[Saved entries]
Content starts

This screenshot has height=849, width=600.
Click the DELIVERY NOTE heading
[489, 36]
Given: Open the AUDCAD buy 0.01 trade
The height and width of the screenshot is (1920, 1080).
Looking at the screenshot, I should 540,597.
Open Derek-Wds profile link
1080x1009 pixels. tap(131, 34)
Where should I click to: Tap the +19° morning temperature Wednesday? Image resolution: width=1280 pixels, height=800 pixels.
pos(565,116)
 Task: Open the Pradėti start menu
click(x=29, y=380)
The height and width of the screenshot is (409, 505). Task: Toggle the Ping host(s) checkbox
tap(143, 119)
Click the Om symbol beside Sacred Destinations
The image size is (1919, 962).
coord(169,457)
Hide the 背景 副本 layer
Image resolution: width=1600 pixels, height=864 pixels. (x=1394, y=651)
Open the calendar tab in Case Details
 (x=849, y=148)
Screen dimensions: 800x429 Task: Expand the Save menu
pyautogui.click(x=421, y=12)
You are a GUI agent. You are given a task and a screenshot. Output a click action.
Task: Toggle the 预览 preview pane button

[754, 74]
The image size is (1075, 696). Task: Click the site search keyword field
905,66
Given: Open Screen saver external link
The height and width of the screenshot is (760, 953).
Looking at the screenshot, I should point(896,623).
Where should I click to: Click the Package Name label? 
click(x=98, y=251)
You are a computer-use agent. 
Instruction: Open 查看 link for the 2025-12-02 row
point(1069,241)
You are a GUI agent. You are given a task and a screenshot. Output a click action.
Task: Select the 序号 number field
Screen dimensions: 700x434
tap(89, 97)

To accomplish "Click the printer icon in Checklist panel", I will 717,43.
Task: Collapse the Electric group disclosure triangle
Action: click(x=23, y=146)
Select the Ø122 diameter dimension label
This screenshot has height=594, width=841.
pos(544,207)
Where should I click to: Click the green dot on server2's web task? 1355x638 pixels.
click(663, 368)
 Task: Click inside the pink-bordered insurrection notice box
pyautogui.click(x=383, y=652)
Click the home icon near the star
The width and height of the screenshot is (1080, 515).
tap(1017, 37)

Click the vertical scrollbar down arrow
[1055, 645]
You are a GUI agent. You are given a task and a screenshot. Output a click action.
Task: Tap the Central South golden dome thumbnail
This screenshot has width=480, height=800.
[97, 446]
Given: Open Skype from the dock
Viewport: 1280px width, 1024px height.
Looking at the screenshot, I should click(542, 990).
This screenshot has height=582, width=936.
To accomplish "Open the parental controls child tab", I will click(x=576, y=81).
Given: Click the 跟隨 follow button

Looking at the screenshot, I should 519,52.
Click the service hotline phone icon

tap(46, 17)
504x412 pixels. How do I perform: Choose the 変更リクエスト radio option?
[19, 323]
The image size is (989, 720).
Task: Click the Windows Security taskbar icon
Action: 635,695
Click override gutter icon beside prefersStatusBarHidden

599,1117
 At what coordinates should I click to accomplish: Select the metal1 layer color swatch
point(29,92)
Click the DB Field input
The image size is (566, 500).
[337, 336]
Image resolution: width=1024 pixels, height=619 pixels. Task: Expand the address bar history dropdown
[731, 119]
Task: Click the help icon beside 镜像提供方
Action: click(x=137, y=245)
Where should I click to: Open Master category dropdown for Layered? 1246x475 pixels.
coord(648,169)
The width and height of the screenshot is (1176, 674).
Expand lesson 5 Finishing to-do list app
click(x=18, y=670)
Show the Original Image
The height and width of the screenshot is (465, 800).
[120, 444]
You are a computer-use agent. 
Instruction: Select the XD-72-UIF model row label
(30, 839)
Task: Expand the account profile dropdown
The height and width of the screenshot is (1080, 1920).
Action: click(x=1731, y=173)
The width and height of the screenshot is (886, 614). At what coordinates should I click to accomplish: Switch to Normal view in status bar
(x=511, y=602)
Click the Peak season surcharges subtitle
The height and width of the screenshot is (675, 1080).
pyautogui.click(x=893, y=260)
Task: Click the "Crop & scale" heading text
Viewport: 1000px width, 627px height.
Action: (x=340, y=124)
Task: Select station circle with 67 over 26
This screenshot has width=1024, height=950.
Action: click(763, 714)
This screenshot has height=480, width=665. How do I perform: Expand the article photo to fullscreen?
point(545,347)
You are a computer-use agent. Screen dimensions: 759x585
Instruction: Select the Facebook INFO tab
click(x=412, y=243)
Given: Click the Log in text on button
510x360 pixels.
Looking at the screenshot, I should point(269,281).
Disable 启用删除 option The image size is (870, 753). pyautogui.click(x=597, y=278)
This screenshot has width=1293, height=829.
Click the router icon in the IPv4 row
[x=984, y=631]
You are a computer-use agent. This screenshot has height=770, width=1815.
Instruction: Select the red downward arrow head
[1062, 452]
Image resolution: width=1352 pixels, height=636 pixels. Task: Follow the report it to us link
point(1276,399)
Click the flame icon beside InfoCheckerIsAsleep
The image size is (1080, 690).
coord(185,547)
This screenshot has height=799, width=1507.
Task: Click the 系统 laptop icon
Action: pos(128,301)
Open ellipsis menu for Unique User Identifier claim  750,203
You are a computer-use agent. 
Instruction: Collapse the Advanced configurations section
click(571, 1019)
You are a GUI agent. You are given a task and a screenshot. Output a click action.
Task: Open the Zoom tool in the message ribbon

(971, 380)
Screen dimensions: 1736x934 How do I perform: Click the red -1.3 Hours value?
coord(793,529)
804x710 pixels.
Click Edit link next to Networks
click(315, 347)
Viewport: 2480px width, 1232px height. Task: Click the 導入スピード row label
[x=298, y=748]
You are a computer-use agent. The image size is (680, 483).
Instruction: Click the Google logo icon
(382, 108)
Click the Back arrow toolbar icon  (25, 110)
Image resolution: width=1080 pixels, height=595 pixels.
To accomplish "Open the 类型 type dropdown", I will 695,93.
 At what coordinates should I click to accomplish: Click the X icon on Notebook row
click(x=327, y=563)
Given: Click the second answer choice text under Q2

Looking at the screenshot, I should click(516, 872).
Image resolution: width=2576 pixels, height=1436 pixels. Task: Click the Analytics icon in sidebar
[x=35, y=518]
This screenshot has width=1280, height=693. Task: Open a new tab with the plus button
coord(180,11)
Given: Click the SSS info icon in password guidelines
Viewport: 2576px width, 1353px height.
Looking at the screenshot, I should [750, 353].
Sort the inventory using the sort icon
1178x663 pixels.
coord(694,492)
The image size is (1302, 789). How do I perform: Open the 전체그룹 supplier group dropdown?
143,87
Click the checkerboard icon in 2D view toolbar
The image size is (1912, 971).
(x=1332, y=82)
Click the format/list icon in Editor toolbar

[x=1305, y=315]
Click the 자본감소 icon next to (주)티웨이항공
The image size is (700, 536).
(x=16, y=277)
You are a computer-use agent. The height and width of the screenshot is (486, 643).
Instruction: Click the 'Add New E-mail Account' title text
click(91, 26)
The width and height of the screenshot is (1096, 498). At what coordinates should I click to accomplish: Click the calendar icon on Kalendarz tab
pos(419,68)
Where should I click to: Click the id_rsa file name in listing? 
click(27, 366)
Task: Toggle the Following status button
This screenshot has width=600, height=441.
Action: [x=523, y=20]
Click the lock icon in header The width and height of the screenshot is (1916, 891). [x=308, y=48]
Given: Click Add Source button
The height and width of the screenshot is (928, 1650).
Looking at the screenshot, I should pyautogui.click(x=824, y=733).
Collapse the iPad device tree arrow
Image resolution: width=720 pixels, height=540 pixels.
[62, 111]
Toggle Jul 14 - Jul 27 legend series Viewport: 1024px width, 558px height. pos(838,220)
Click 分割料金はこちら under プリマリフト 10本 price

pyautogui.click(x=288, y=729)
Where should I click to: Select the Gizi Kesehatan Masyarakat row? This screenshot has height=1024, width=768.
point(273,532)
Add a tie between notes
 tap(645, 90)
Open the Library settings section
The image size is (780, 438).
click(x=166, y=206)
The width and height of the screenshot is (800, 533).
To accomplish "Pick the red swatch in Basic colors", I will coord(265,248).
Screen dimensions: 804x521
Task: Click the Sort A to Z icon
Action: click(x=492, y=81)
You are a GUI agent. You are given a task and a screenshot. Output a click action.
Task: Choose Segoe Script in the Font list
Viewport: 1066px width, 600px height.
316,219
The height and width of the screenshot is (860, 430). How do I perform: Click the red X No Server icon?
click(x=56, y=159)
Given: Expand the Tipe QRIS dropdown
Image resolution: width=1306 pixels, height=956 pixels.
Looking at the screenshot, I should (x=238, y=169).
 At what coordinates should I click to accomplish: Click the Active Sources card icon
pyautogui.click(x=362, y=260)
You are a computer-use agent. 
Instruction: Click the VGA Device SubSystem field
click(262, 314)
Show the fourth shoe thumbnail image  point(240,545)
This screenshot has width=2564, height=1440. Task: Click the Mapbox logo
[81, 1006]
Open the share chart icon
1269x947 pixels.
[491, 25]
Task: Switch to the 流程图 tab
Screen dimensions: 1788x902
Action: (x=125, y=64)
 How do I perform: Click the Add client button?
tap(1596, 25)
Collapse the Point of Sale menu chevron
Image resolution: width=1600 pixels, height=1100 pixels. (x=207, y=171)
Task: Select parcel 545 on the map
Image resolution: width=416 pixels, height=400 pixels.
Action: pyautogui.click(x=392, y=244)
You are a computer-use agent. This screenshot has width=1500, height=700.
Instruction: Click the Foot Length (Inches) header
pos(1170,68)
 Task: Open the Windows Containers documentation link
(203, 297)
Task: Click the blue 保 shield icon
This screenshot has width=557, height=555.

Content ends

WHAT YOU WILL DO
Every line in the records above that contains the word "Show" should be copied out.

EXERCISE OUTPUT
Show the Original Image
Show the fourth shoe thumbnail image  point(240,545)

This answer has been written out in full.